The human female drew herself up. The fear in her eyes hardened into defiance. "Don't you dare judge me, Sub-Commander. I have been through hell. I've sacrificed everything for that girl—"

"You've sacrificed nothing,” he spat.

"You sold your daughter to the highest bidder. And when the Emperor told you there was no title in it for you, you were already hunting for a new mark before the draanthing dishes were cleared."

Her face drained white.

"That is—"

"The truth. Every warrior in that hall saw it."

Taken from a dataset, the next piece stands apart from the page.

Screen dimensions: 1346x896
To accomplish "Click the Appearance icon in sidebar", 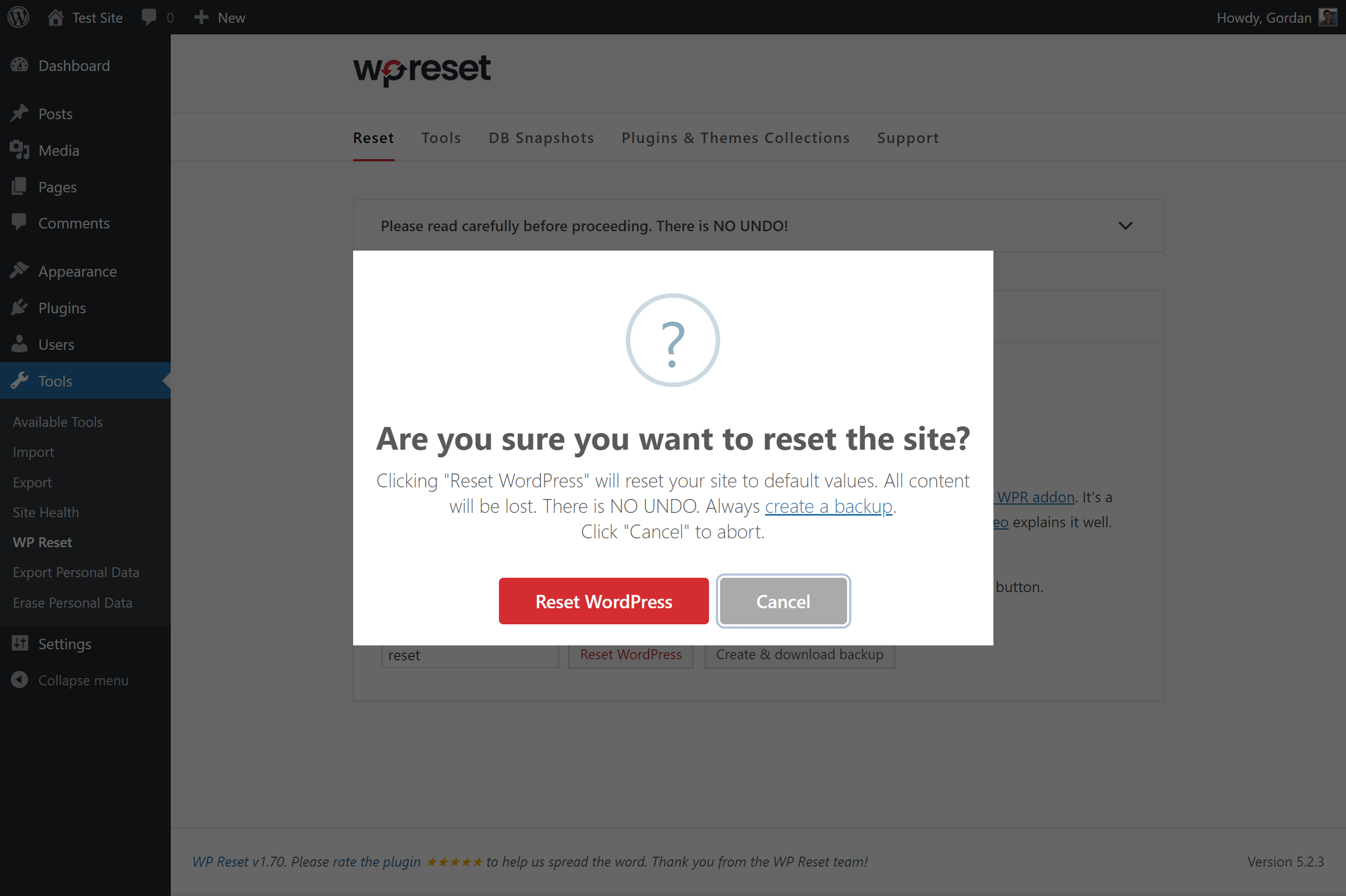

He closed the distance until he was looking down at her. Used every inch of his height and the width of his shoulders. Her chin came up, but her body leaned back, instinct overriding bravado.

He held her gaze. "You want the practical implications?

Here's one. Your meal ticket just vanished into open space.

And the male who went after her would crack this station in half to get her back.

So if you want to be useful for the first time in your parasitic existence, shut up and stay out of the draanthing way. "

She stared at him. Her lower lip trembled, but he didn’t mistake it for grief. No, he knew fury when he saw it.

"I will report your… attitude to the Emperor himself," she snarled, lips curling back from her teeth.

He barked a laugh.

“Go ahead. He told me to deal with you."

That was the one that landed. Her expression fractured, mask cracking, and underneath was something small and afraid. Not afraid for Emily.

Afraid for herself.

Turning, she stalked back out through the blast doors, silk robe catching the air, leaving him with blessed silence. He had no doubt her next target would be the duke, or anyone else she could get to listen. He didn’t care, she wasn’t his problem anymore.

He turned back to the cargo bay and the unconscious warrior. Pulling restraints from his belt, he secured the male's wrists behind his back.

Then he sat on the crate opposite, leaned his head back against the beam behind him, and waited for the healer team or the interrogators, whichever arrived first.

The red ring around Raaevik’s pupils filled his mind.

His brother wasn't broken.

He was something far more dangerous.